Exercises to complete:
[A] Write out the passage of the Xmodel-2 article between "Xmodel-2’s key innovation" and "substantial resource savings.", inclusive.
[B] Answer these questions using the Xmodel-2 article:
(i) How many parameters does Xmodel-2 have?
(ii) Which model originally used the Warmup-Stable-Decay learning rate scheduler?
(iii) How many tokens of data was Xmodel-2 pre-trained on?
[C] Proceed with the Xmodel-2 article, picking up right after its final sentence.

[Excerpt — start]

AI Papers Reader

Personalized digests of latest AI research

View on GitHub

Xiaoduo AI Lab Unveils Xmodel-2: A 1.2 Billion-Parameter LLM for Reasoning Tasks

Beijing, China – A new large language model (LLM) designed specifically for complex reasoning tasks has been released by the Xiaoduo AI Lab. Called Xmodel-2, this 1.2-billion parameter model boasts state-of-the-art performance on a range of benchmark tests, while maintaining a relatively low training cost. The model’s architecture and training techniques represent a significant advancement in efficient LLM design, making it accessible to a broader range of researchers and practitioners.

Xmodel-2’s key innovation lies in its architecture. Unlike many LLMs where architecture changes significantly with model size, Xmodel-2 uses a unified set of hyperparameters across different scales. This means that experiments conducted on smaller models can be seamlessly transferred to larger ones, significantly reducing the time and resources required for optimization. This approach is similar to transferring learnings from a smaller model to its larger counterpart which significantly improves training efficiency and reduces costs. Think of it as building a smaller prototype car, testing it extensively, then directly applying the learnings to building a larger, more capable car. The same concept applies here, resulting in substantial resource savings.

To further enhance training efficiency and stability, Xmodel-2 employs the Warmup-Stable-Decay (WSD) learning rate scheduler, originally used in the MiniCPM model. This scheduler adjusts the learning rate dynamically throughout the training process, helping to prevent instability and improve convergence. The researchers fine-tuned the decay phase of the scheduler, leading to substantial improvements in reasoning performance.

The model was pre-trained on a massive dataset of 1.5 trillion tokens, sourced from diverse open datasets including text and code. This diverse training data contributes to its robust performance on various tasks. The training process was divided into two stages: a stable training phase and a decay phase. The decay phase incorporated high-quality supervised fine-tuning (SFT) data, with the ratio of SFT data to pre-training data optimized through extensive experimentation (around 64% SFT data). This optimization significantly improved complex reasoning performance (a 29.31% increase over the baseline). These different datasets were strategically combined, such that instruction formatted data in mathematics and code proved particularly beneficial for complex reasoning.

[Excerpt — finish]
[Data section — start]

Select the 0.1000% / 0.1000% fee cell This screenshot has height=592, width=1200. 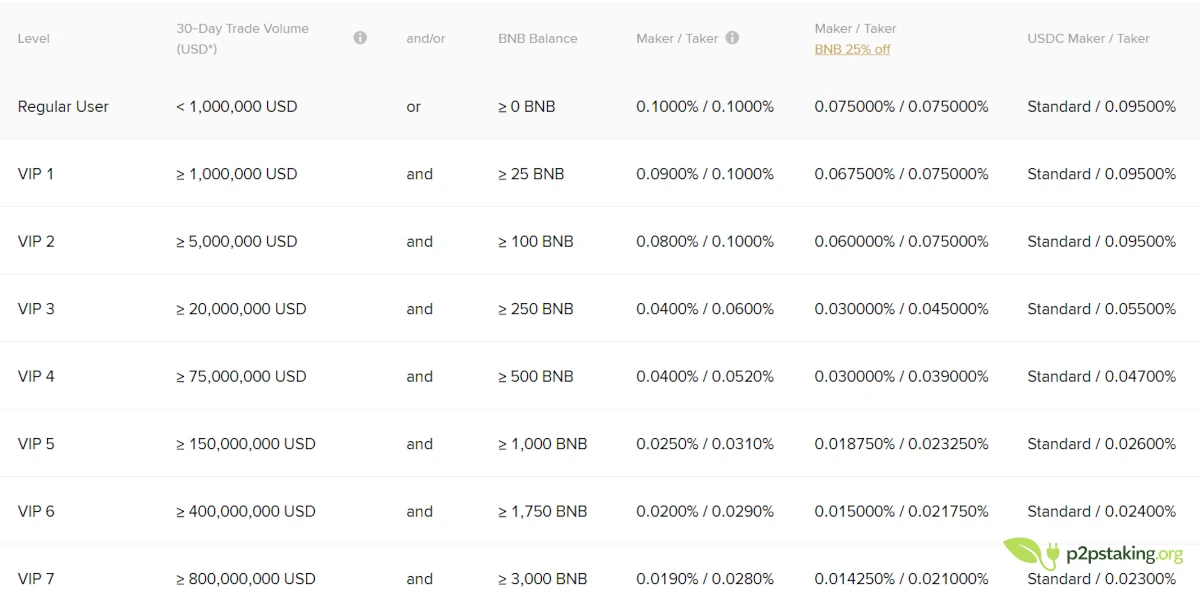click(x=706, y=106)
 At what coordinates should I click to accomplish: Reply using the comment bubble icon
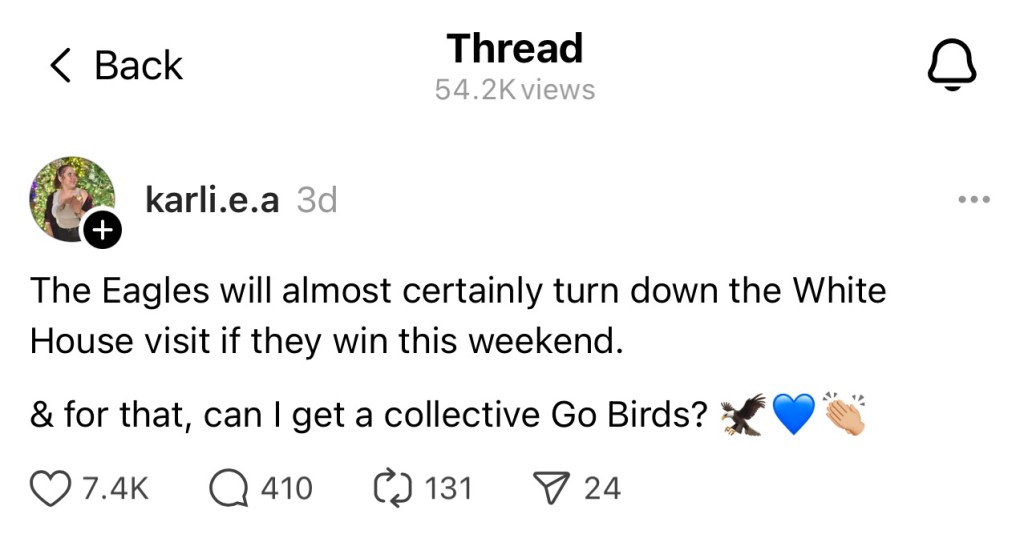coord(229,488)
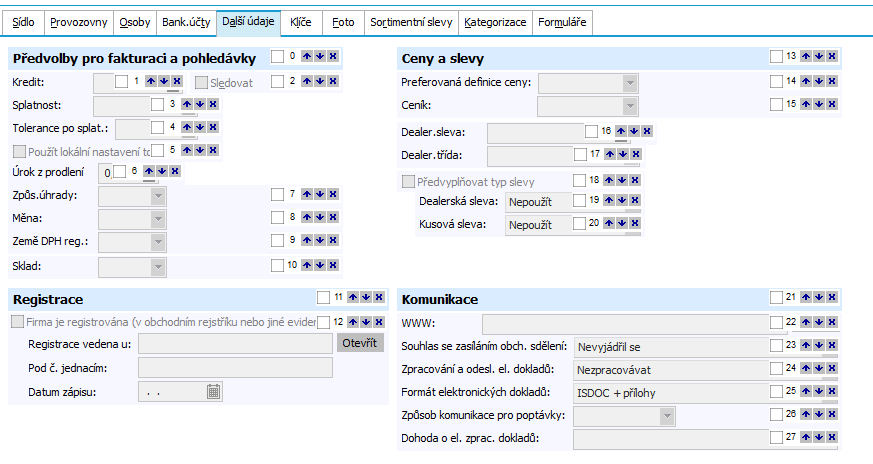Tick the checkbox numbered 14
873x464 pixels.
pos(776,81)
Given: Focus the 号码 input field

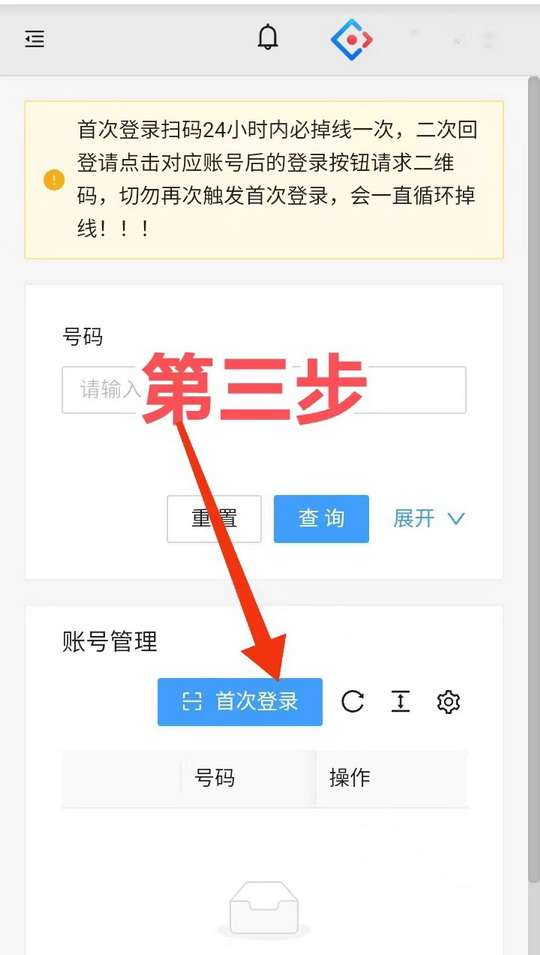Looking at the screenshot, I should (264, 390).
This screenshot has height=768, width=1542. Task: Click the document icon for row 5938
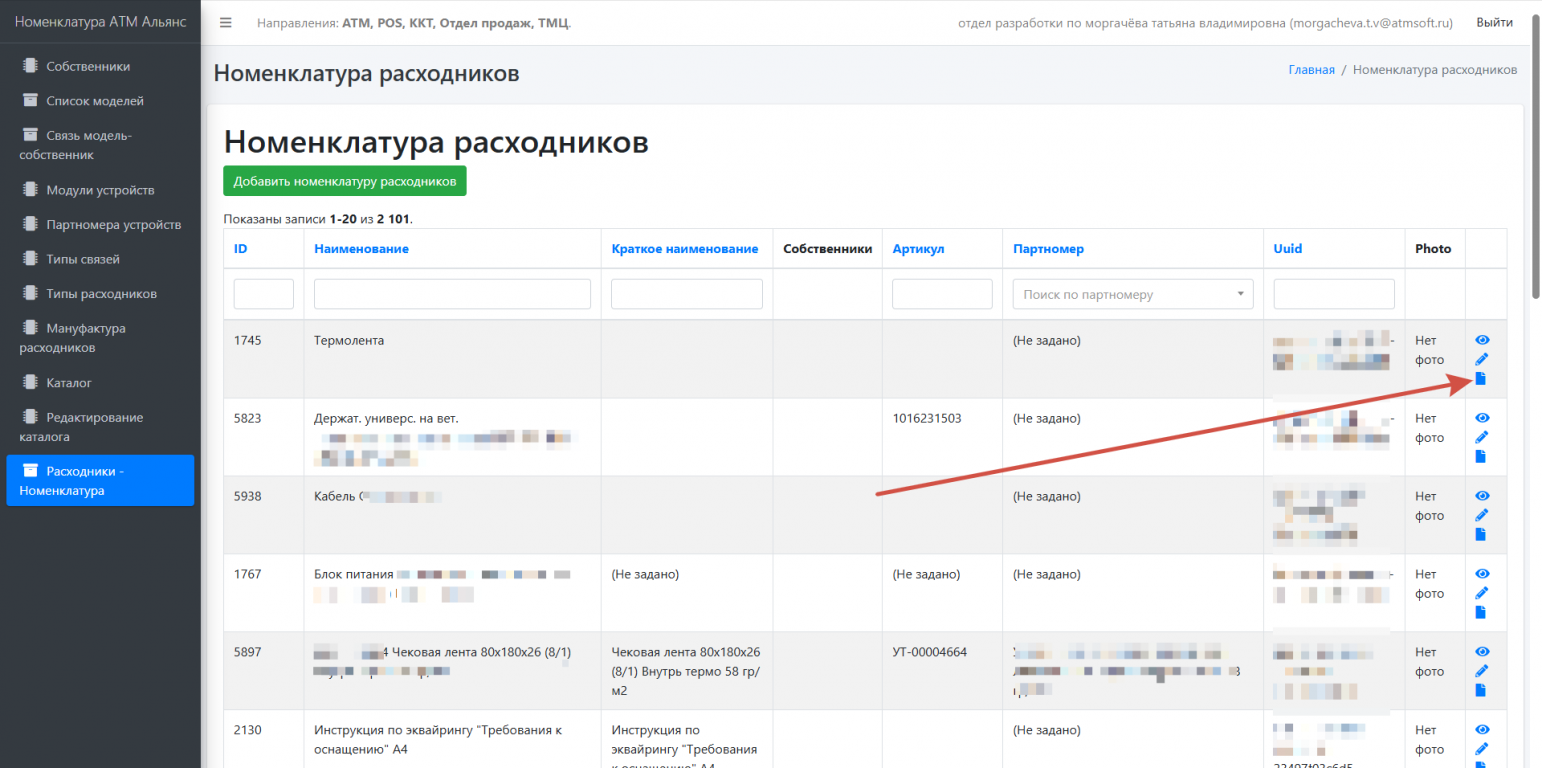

[Data section — finish]
[Data section — start]

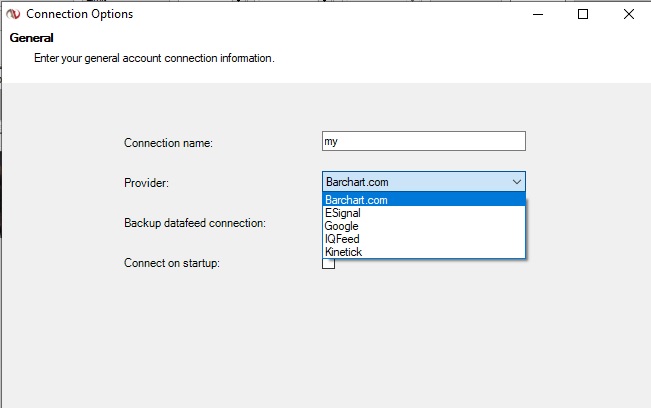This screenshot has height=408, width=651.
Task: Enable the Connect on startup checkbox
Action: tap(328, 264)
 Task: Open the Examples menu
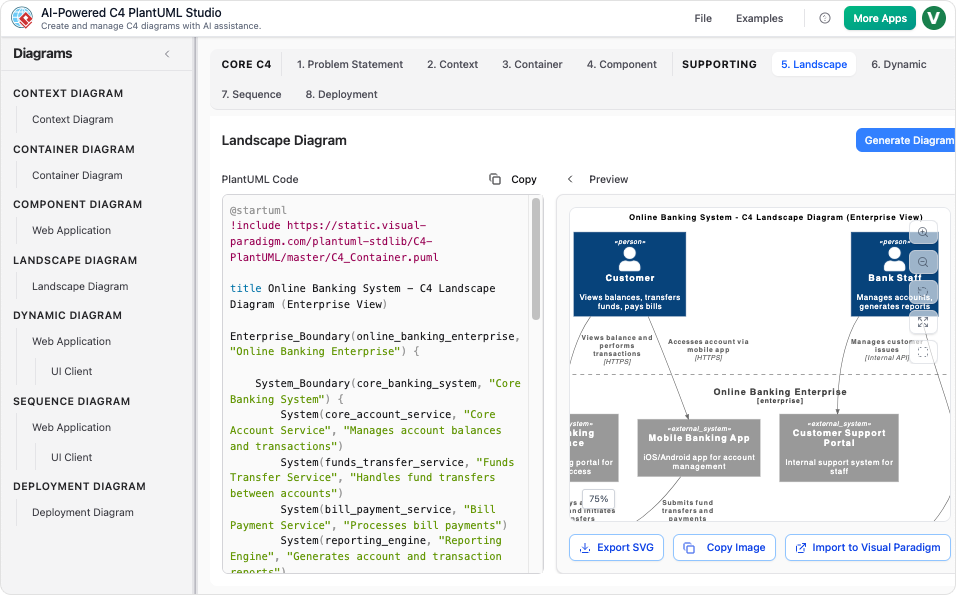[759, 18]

[Data section — finish]

Solved tasks:
[A]
Xmodel-2’s key innovation lies in its architecture. Unlike many LLMs where architecture changes significantly with model size, Xmodel-2 uses a unified set of hyperparameters across different scales. This means that experiments conducted on smaller models can be seamlessly transferred to larger ones, significantly reducing the time and resources required for optimization. This approach is similar to transferring learnings from a smaller model to its larger counterpart which significantly improves training efficiency and reduces costs. Think of it as building a smaller prototype car, testing it extensively, then directly applying the learnings to building a larger, more capable car. The same concept applies here, resulting in substantial resource savings.

[B]
(i) 1.2 billion
(ii) MiniCPM
(iii) 1.5 trillion

[C]
The researchers rigorously evaluated Xmodel-2’s performance on various benchmarks. In commonsense reasoning tasks, such as those evaluated by the Language Model Evaluation Harness (e.g., ARC-Challenge, BoolQ, SciQ), it outperformed or matched the majority of comparable models. On complex reasoning tasks (GSM8K, MATH, BBH, MMLU, HumanEval, MBPP), Xmodel-2 again achieved state-of-the-art performance among similarly sized models. Furthermore, its performance on agent-based tasks (HotpotQA, FEVER, AlfWorld, WebShop) demonstrated its potential for real-world applications like customer service and task automation. For example, in FEVER, which involves verifying factual claims, Xmodel-2 significantly outperformed previous models in its category. In tasks involving reasoning across multiple documents, Xmodel-2 also displayed a marked improvement.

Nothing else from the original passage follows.